A report in the journal Nature stated that researchers also discovered that the increase in mutations is due to a precise form of natural selection.
Some mutations have a competitive advantage during sperm production in the testes, along with the constant accumulation of random changes in DNA as men age.
The researchers found that in 81 healthy volunteers, about two percent of sperm in men in their early 30s carried disease-causing mutations, compared with three to five percent of sperm in men aged 43 to 74 years, and 4.5 percent of sperm in men aged 75 years.
The researchers pointed out that some mutations have previously been associated with cell growth and development, while others are associated with severe neurodevelopmental disorders in children and the risk of hereditary cancer.
Others may impair fertilization and embryo development or lead to pregnancy loss, they said.
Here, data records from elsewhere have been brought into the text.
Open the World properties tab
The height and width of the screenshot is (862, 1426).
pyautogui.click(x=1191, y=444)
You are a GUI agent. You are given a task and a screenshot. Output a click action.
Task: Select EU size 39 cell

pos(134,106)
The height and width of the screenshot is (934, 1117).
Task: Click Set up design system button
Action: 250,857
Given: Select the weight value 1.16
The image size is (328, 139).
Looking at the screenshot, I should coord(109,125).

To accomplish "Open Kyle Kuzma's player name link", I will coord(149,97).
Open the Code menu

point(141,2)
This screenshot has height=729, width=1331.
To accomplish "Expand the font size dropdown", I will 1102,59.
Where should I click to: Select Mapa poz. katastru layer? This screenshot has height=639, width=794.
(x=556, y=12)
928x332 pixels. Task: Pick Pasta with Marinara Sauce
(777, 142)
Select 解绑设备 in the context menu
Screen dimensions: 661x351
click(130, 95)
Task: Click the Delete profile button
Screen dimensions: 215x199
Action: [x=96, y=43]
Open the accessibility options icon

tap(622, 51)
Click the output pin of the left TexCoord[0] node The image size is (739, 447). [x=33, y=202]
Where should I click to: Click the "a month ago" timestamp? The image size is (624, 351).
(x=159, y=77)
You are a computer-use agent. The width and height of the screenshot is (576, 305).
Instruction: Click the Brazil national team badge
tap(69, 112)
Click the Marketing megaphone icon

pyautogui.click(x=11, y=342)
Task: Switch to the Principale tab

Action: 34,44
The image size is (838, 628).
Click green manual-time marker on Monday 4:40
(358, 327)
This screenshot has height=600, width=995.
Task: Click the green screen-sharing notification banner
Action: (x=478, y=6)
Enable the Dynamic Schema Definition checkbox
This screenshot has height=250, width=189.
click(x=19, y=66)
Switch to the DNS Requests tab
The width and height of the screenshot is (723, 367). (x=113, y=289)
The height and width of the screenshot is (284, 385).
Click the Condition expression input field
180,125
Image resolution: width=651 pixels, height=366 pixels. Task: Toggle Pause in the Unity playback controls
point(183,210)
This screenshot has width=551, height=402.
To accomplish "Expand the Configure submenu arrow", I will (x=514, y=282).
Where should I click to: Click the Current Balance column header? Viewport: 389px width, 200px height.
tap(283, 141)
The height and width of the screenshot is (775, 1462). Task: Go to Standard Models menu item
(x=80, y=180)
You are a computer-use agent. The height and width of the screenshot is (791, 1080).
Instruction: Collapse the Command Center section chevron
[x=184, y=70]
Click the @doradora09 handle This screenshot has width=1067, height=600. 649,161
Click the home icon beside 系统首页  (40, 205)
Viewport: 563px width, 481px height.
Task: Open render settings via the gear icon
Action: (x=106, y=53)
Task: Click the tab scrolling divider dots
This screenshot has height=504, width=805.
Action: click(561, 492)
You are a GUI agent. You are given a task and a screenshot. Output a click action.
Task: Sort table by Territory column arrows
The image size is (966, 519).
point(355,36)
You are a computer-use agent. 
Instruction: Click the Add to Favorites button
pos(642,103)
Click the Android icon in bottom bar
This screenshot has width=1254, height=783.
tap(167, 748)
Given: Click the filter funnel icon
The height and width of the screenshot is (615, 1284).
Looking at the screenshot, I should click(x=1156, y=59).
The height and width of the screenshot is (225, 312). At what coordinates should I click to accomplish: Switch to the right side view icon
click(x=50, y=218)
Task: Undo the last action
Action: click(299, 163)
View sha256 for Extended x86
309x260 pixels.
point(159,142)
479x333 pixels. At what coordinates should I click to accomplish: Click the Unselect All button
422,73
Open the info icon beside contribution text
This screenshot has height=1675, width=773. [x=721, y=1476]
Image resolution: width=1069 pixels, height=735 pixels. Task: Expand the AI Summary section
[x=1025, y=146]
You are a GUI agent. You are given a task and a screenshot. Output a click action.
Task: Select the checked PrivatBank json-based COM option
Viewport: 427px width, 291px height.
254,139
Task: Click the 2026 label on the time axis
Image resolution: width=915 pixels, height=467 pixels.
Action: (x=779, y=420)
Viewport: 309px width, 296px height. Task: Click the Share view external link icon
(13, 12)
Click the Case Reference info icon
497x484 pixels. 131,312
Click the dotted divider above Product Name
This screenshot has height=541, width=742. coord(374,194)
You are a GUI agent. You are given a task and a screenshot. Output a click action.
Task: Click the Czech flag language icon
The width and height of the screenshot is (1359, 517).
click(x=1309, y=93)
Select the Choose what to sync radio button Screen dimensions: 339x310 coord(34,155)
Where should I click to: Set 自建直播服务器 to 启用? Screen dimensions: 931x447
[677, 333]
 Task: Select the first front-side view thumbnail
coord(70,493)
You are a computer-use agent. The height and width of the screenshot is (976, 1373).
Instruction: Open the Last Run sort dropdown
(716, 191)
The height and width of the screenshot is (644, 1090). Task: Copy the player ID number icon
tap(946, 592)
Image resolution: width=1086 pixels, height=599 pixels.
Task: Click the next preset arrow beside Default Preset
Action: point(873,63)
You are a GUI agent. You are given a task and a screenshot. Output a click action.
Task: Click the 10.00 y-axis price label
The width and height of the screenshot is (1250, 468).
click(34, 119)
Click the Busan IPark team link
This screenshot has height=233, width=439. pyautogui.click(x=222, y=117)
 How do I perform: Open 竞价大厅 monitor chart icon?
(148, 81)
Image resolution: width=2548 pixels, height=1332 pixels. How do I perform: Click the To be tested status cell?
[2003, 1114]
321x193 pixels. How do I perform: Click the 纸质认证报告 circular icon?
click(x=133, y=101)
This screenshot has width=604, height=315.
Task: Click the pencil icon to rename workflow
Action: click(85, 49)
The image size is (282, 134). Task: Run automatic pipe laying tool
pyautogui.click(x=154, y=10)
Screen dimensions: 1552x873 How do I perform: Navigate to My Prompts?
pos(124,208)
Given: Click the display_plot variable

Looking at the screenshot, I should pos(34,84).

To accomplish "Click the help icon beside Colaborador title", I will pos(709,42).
“Some changes in the DNA not only persist, but grow inside the testicles, meaning that fathers who give birth later in life may be unknowingly more likely to pass on a harmful mutation to their children,” Matt Hurles, a professor at the Wellcome Sanger Institute in Hinxton, England, said in a statement.
In a complementary study that included more than 54,000 parents and their children and 800,000 healthy people, also published in Nature, some researchers analyzed mutations that were actually transmitted to children, rather than those that were measured directly in sperm.
They identified more than 30 genetic factors where mutations give sperm cells a competitive advantage through natural selection, including many linked to rare developmental disorders and cancer.
Many of these mutations overlap with the array of genetic factors detected directly in sperm.
The researchers explained that this research work highlights how natural selection within sperm is directly observed in children’s DNA, which increases the possibility of them inheriting some genetic disorders.
According to Hurls, who participated in preparing the two studies, “Our findings reveal the presence of a hidden genetic risk that increases with the father’s age.”